Monday, December 20, 2010

Spicy Beans and Tomatoes on Polenta

I love reading about Liz's pantry challenges over at the awesomely named blog Food Snobbery is my Hobbery when she does them. I know the feeling she gets when she's able to accomplish amazing meals without grocery shopping. There are few things that I'm more proud of than making a seriously delicious dinner out of stuff I find in my cupboard or freezer.

Tonight I experimented with a little container of Quaker corn meal which has been in my cupboard for awhile. I don't know if corn meal is exactly the same as polenta, but they're similar enough. I just boiled up some water, whisked in the corn meal, added butter and salt and it came out rich and creamy.


I also found a jar of roasted tomatoes and shallots in my freezer. I froze several pints of roasted cherry tomatoes in the fall and they came in handy tonight along with another frozen find: home cooked cannellini beans.


I was inspired by this post, but really all I did was defrost my tomatoes and beans (you can just open cans!), add a hefty pinch of crushed red pepper, ladle it on top of the polenta, and top it all with coarsely grated parmesan cheese.

Healthy, filling, comforting. It's also vegetarian AND gluten-free! Vegan, too, if you nix the cheese and butter. Exactly what you need the week before Christmas as you prepare your body for sweets, snacks, and cocktails!

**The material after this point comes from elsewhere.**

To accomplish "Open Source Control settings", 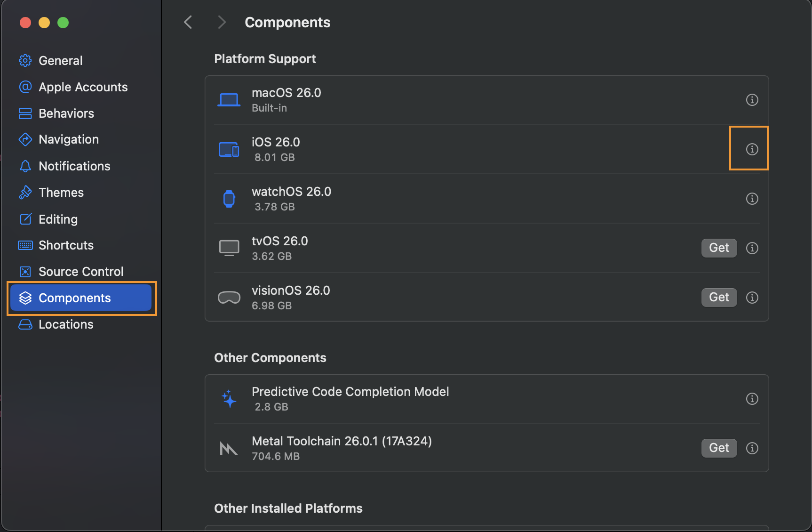I will pyautogui.click(x=81, y=272).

Spicy Beans and Tomatoes on Polenta
2 cups water
1/2 cup corn meal or polenta
1 Tbsp butter
salt and pepper to taste
tomato sauce (either home made or store bought - or even just some canned tomatoes added to sauteed onions)
1 can of beans, any kind, drained (or 1 pint home cooked)
1 tsp crushed red pepper flakes (or to taste)
grated cheese - any kind (I used parmesan)
fresh herbs - optional (I didn't have any but parsley, basil, or chives would be great)

You should follow the directions on the back of your corn meal or polenta package. But all I did was boil 2 cups of water in a small pot, whisk in 1/2 cup corn meal, add butter and salt and stir.

Heat your tomato sauce in another small pot (or add a can of diced or crushed tomatoes to some sauteed onions in a skillet). Add drained beans. Season to taste, as spicy as you can handle (maybe just start with a pinch and add from there).

Serve on top of polenta, add grated cheese, and any fresh chopped herbs you have in the house.